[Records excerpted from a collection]
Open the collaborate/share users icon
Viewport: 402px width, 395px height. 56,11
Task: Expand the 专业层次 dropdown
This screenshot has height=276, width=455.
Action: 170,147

What to do: Return exactly the lines of the data, and only those, from the line with "Task: Expand the 专业层次 dropdown" through the last line, inclusive.

Answer box:
Task: Expand the 专业层次 dropdown
This screenshot has height=276, width=455.
Action: 170,147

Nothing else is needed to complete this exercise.